When in Rome you do as the Romans do. When in Florida, you watch the Daytona 500. This year’s race was a beauty, postponed by rain for the first time ever for 24 hours, then postponed nine hours the next day. I don’t consider myself a NASCAR fan, but this race started with a crash on the second lap, with pinup driver Danica Patrick sent to the repair shop.

Later Pablo Montoya slid sideways at about 100 mph into a truck which was using jet fuel to dry the track. A spectacular fire ensued and both drivers escaped, somehow. Now, you don’t see a fire like that every day. The race ended after midnight. FYI, someone named Matt Kenseth won.

This year’s edition lacked the spectacular finish of 2007 when Clint Boyer in the Jack Daniels (naturally) car slid across the finish line, upside down and on fire. But it wasn’t bad.

Even the word “Daytona” will always send chills down my spine. In 1993, the very first trip to Fort Myers and the Red Sox spring training ritual included a quick stop at Daytona during Bike Week. Cobb Manor resident Mark Preston had his very first Harley and simply had to have authentic T-shirts, so I made the stop.
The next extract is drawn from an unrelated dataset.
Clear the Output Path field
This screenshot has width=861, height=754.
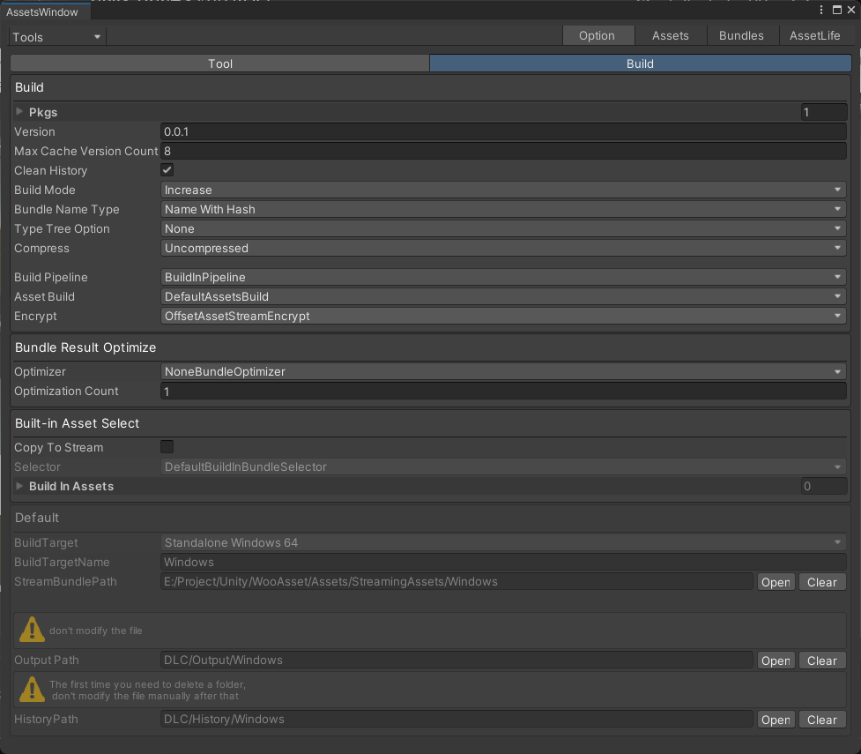821,661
Found the T-shirts. Lost my car.

No one believes me, but not a drop of alcohol was involved. Walter Griffin doesn’t believe me, but no biker babe was involved, either. This is a true story.

I don’t know about you, but a daylong drive from Rocky Mount, N.C. to Daytona will leave me dizzy. I dutifully parked my Honda Accord and walked downtown, through the biker madness to get the damned T-shirts. When I came back an hour later, my car was gone.

As a responsible citizen, I walked to the police station and reported the car stolen. The young cop laughed out loud.

“Listen. This is bike week. No one would steal a Honda Accord. A softtail, maybe, but not a Honda,” he said. But he took the info anyway. I assumed it might have been towed since I parked illegally in a closed gas station.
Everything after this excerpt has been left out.